Ceci dit, le film de Claudio Cupellini (dont c’est le premier long-métrage qui nous arrive en France) n’est en rien une pâle copie des films précédemment cités. Doté d’un scénario solide, qui met habilement en parallèle les différentes facettes du protagoniste sans recourir aux flash-backs (sa vie d’avant vs sa vie d’après, sa famille d’avant vs sa famille d’après) et les dommages collatéraux sur ses proches, « Une vie tranquille » n’a de paisible que l’apparence.
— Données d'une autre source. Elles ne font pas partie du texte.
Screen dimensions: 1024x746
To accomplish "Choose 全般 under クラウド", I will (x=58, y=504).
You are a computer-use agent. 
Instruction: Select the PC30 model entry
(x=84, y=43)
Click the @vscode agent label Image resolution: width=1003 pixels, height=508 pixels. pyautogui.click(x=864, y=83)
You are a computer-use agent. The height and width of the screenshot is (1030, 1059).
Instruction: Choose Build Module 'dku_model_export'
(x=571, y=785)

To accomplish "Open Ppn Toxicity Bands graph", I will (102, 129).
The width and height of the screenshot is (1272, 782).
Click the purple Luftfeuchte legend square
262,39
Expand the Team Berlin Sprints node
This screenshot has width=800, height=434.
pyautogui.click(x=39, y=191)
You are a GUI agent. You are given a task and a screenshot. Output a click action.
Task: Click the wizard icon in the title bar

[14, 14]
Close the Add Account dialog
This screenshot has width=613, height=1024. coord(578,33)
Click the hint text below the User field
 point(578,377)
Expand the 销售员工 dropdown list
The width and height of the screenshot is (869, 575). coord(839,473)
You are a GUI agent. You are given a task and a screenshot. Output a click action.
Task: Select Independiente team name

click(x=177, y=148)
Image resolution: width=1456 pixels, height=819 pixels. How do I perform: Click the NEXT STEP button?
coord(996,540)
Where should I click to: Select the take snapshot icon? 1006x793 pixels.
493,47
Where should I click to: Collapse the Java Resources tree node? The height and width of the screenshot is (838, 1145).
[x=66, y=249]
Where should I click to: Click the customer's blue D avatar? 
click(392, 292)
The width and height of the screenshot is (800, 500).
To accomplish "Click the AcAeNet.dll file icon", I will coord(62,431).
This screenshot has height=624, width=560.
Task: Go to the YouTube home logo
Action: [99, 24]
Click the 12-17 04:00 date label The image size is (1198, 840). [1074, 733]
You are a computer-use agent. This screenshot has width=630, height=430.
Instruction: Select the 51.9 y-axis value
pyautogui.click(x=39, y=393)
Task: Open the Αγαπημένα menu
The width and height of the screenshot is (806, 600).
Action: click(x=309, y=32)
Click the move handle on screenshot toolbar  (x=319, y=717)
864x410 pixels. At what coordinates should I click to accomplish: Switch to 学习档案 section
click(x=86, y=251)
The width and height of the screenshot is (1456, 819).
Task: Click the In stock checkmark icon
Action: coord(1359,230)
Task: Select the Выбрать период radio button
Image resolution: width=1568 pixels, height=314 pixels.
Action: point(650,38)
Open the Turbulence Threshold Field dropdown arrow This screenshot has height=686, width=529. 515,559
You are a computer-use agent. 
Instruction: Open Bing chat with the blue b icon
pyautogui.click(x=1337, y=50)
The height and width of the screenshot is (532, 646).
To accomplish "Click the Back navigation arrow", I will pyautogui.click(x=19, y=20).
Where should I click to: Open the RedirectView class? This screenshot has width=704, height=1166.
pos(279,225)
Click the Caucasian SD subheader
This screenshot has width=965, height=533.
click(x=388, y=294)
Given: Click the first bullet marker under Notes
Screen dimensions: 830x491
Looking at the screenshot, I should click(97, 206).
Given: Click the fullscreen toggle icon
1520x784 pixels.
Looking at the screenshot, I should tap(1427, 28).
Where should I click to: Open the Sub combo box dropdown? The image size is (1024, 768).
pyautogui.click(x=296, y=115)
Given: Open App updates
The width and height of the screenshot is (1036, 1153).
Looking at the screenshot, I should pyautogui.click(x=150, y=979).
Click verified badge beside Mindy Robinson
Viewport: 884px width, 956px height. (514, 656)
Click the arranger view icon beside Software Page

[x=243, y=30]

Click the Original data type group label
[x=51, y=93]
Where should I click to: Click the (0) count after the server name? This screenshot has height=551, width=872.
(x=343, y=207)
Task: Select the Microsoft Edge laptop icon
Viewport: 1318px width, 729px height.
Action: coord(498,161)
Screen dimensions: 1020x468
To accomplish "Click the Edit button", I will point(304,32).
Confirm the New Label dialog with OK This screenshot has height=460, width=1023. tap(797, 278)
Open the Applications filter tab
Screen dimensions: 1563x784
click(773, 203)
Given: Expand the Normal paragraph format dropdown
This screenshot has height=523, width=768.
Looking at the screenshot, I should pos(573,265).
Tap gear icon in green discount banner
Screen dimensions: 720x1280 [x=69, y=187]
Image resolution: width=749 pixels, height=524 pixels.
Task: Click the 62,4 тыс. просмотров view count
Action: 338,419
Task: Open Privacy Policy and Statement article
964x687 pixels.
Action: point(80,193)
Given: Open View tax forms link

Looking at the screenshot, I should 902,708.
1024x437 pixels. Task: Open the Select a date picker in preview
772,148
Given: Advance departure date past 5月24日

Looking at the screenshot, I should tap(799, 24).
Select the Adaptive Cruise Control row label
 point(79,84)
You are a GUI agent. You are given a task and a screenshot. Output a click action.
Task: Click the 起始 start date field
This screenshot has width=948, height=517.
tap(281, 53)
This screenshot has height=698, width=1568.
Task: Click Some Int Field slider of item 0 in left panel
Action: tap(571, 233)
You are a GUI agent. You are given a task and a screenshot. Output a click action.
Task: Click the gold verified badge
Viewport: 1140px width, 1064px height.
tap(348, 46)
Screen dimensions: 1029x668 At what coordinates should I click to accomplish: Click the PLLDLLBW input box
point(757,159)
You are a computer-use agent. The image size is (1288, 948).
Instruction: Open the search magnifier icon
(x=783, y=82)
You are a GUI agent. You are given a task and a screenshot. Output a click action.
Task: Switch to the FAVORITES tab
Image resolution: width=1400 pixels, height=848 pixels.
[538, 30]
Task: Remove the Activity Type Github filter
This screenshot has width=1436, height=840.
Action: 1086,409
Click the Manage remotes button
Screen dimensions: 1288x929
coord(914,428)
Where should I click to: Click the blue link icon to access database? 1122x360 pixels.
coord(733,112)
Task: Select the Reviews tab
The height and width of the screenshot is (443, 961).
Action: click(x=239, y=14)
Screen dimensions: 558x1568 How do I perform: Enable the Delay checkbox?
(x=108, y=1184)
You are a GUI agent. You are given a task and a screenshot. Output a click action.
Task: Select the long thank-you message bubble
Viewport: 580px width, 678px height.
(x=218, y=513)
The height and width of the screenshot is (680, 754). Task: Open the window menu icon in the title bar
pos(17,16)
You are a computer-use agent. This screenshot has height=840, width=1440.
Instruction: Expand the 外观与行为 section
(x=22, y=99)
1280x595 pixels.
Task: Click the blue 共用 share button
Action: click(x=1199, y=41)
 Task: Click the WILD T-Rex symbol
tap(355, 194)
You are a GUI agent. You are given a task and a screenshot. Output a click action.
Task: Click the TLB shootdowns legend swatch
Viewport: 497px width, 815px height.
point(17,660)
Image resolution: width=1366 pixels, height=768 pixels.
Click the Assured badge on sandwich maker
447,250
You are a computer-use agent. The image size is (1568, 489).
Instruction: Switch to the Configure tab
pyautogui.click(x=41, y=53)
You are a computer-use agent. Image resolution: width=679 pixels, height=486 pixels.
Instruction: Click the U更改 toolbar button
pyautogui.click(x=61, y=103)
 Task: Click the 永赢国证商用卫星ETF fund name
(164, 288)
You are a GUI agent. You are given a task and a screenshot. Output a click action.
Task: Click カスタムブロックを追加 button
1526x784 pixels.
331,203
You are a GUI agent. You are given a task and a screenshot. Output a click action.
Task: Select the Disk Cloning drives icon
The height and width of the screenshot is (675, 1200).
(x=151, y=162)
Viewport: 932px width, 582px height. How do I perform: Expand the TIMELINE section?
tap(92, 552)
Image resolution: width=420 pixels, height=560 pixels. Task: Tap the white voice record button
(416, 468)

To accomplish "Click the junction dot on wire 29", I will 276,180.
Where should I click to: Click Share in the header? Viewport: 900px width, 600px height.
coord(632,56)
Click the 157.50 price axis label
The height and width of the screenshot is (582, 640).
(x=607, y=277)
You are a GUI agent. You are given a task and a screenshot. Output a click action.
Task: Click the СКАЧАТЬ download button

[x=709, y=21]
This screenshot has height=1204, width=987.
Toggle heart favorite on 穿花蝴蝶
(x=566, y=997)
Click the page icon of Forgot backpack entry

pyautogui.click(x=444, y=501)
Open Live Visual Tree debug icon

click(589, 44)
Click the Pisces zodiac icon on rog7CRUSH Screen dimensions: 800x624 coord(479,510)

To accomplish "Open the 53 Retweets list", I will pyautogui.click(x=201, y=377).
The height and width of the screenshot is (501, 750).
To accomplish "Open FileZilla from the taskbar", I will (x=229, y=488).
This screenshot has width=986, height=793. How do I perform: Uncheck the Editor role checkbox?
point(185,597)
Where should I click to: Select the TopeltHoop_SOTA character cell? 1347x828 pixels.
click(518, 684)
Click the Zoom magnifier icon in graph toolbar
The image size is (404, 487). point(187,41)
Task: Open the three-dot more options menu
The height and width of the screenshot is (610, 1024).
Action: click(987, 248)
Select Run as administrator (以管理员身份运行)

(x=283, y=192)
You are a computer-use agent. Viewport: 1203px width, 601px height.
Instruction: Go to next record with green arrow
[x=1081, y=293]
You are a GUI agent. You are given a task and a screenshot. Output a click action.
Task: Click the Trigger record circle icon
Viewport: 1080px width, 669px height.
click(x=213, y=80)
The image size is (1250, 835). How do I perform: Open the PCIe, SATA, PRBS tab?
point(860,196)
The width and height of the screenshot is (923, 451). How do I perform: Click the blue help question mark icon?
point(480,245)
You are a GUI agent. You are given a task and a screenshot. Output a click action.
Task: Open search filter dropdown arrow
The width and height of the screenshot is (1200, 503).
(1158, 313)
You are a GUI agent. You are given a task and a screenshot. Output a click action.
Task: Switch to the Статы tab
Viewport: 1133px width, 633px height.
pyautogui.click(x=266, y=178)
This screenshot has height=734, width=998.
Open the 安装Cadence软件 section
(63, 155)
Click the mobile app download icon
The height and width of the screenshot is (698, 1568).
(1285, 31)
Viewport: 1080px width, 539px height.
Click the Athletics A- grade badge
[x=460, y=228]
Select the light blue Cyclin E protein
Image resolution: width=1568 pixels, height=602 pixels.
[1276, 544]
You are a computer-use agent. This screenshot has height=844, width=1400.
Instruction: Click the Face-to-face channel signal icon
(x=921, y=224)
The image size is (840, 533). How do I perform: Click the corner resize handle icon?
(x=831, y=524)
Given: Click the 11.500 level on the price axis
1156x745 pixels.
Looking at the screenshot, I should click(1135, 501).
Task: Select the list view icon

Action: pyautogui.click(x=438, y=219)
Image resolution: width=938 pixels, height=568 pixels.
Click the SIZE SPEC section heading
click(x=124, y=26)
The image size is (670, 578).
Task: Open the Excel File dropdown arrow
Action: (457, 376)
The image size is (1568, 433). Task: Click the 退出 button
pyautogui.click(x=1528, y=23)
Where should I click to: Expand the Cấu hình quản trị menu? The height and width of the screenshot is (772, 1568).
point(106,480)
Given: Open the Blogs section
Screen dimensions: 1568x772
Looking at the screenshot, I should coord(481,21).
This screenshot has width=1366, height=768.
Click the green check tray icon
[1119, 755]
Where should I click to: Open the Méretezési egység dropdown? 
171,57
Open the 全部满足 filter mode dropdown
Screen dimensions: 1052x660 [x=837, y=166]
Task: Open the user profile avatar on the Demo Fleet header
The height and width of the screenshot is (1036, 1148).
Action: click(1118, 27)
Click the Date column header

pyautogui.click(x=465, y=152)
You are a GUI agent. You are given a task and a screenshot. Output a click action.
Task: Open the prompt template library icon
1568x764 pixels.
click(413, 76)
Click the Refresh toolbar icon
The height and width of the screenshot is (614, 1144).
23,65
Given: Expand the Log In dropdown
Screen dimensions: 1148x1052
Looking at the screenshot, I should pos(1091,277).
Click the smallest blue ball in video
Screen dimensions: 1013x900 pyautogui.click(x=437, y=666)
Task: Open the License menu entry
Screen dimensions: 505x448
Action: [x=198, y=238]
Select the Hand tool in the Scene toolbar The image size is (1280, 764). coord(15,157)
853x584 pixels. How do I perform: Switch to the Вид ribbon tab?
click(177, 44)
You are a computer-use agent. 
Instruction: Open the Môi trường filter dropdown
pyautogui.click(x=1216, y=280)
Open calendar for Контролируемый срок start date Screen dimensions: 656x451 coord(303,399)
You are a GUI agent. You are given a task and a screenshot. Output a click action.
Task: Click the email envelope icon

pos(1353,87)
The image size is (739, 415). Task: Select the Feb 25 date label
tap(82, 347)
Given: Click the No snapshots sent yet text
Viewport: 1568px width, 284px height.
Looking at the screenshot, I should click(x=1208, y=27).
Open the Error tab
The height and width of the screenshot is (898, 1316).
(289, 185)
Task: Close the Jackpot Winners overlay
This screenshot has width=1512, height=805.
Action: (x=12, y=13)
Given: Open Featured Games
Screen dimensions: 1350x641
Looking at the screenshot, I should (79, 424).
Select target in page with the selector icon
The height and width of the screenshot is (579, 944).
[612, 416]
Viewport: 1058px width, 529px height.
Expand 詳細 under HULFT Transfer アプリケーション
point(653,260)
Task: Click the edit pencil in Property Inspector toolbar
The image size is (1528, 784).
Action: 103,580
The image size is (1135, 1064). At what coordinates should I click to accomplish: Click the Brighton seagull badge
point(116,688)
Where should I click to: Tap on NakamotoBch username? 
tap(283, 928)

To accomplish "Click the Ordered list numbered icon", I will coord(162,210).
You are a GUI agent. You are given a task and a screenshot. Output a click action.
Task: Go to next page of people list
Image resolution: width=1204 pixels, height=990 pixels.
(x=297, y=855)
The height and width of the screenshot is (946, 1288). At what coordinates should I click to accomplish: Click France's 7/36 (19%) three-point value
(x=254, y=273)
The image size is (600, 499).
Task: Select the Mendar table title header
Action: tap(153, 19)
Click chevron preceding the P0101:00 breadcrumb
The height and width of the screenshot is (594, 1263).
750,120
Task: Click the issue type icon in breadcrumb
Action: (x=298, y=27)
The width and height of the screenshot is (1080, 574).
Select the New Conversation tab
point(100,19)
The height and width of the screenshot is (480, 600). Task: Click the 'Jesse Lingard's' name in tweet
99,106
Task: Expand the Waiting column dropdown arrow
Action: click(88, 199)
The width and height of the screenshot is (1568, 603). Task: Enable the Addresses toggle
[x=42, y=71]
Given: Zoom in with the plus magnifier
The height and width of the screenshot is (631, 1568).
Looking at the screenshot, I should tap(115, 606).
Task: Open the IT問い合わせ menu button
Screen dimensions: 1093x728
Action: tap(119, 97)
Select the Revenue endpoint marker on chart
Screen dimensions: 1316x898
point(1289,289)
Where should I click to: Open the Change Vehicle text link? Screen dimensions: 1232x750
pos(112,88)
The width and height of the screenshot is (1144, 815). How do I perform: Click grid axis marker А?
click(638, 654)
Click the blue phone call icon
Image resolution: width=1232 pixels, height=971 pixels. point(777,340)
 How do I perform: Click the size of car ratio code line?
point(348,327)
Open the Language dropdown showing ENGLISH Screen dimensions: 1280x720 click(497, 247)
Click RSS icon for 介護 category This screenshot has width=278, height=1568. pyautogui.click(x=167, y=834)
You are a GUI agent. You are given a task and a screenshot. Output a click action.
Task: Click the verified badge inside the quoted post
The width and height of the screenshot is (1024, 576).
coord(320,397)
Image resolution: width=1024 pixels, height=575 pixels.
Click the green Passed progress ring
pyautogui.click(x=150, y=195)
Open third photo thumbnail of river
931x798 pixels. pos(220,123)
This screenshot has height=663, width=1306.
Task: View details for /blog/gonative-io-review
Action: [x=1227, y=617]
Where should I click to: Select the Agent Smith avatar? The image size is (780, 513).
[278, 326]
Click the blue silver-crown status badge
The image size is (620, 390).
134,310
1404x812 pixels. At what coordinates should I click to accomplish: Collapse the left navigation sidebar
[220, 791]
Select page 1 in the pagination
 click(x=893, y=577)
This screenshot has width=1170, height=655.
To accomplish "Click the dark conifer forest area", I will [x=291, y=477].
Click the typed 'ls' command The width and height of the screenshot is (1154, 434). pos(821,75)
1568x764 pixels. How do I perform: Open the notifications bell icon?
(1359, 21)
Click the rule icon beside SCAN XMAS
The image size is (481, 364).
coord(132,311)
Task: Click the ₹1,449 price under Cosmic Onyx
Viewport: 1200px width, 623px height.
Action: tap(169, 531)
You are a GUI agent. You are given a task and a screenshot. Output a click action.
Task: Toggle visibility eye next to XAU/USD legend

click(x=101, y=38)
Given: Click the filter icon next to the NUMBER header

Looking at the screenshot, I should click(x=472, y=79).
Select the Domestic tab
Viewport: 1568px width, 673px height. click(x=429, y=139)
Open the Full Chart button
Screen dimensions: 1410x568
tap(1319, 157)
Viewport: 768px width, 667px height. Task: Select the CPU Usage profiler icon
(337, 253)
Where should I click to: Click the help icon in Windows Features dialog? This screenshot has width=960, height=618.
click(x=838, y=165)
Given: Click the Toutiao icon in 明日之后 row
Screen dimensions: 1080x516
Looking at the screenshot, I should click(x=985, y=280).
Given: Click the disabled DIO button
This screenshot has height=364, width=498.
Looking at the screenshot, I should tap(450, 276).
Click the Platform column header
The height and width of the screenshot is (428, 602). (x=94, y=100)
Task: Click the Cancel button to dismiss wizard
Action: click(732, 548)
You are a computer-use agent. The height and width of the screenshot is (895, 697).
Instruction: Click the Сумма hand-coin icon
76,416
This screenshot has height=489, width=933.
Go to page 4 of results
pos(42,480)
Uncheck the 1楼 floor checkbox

En réalité, c’est tout un lot de souvenirs et de souffrances qui, après des années d’enfouissement, peine à se contenir derrière la bonhommie familière de Rosario (remarquable Toni Servillo) et le visage fermé du jeune Diego (Marco d’Amore, tout aussi bon). Et si la violence est à l’origine de tout, elle est ici quasiment exclue. Ce qui pèse, c’est cette fatalité qui s’abat sur les personnages, y compris les innocents, condamnés eux aussi à payer.
« Une vie tranquille » vaut donc par son regard original sur la criminalité, et la vision héroïque qu’il donne de ses plus vils représentants. Car au fond, peut-on dire qu’un homme au si lourd passé est capable de changer ? Rosario ne récolte-t-il pas ce qu’il a semé ? Sans apporter de réponses, le film préfère les conséquences aux causes. Et bien qu’il ne soit pas un produit de suspense et de tension à proprement dit, il offre dans son dernier quart d’heure des rebondissements de qualité, vecteurs d’une charge émotionnelle qu’on n’attendait plus.